▶ _Document passage_:
————

The History of Comoros is perhaps 1500 years old. It has been inhabited by various groups throughout this time. France colonised the islands in the 19th century. Comoros finally became independent in 1971

Early inhabitants

It is thought that the Comoros islands were first visited by Phoenician sailors. The earliest inhabitants of the islands may have been 5th or 6th Century Melanesian or Polynesian sailors; a 6th Century settlement on Nzwani was found by archaeologists. Traces of this original Asian culture have blended with successive waves of African, Arab and Shirazi immigrants. Bantu peoples apparently moved to Comoros before the 14th Century, principally from the coast of what is now southern Mozambique; on the island of Nzwani (French Anjouan) they found earlier Malayo-Indonesian inhabitants. However, locals agree that the islands were first peopled by storm-tossed Arab voyagers.

The most notable of these early immigrants were the Shirazi Arab royal clans, who arrived in Comoros in the 15th and 16th centuries and stayed to build mosques, create a royal house and introduce architecture and carpentry.

Over the centuries, the Comoro Islands were invaded by a succession of diverse groups from the coast of Africa, the Persian Gulf, Indonesia, and Madagascar. Portuguese explorers visited the archipelago in 1505.

In 1529 the French Parmentier brothers came, but the first reliable European accounts of this part of the world came from the Portuguese explorers, Diogo Dias and Fernando Soares. The Portuguese failed to capitalise on being the first Europeans to reach the islands, and for the next century or two the islands were used only on voyages up and down the coast of East Africa. In fact, up until the middle of the 19th century, it was not European explorers but pirates from Madagascar who had the largest impact. During this time the fragmentation of power led to the creation of many statelets, each controlled by a sultan and at one stage there were no fewer than 12 sultans on the island of Grande Comore alone.

The French turned their attention to the Comoros islands in the middle of the 19th century. The French finally acquired the islands through a cunning mixture of strategies, including the policy of 'divide and conquer', chequebook politics and a serendipitous affair between a sultana and a French trader that was put to good use by the French, who kept control of the islands, quelling unrest and the occasional uprising.

"Shirazi" migrants introduced Islam at about the same time.

For the history of the native sultanates on several of the major islands, see Sultans on the Comoros.

————

▶ _Data_:

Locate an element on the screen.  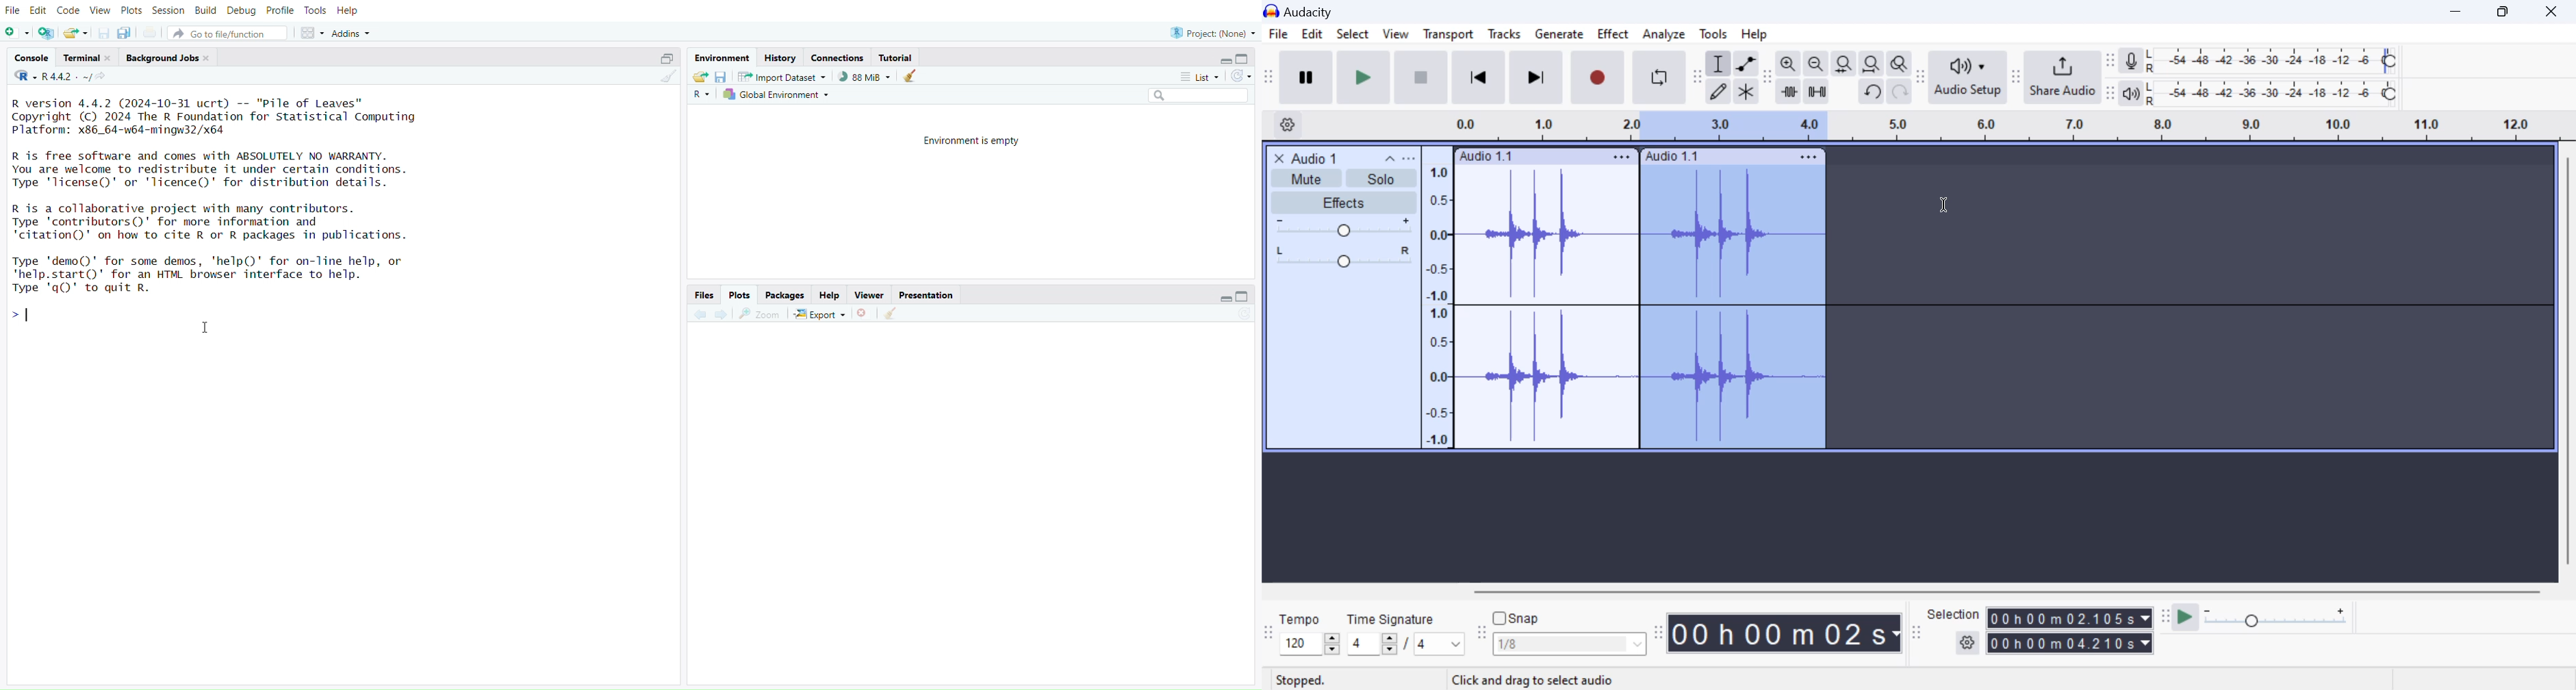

————

▶ _Job_:
In the text on the history of Comoros, which places did the groups that invaded the Comoro Islands over the centuries come from? List them all.

▶ _Result of this task_:
- the coast of Africa
- the Persian Gulf
- Indonesia
- Madagascar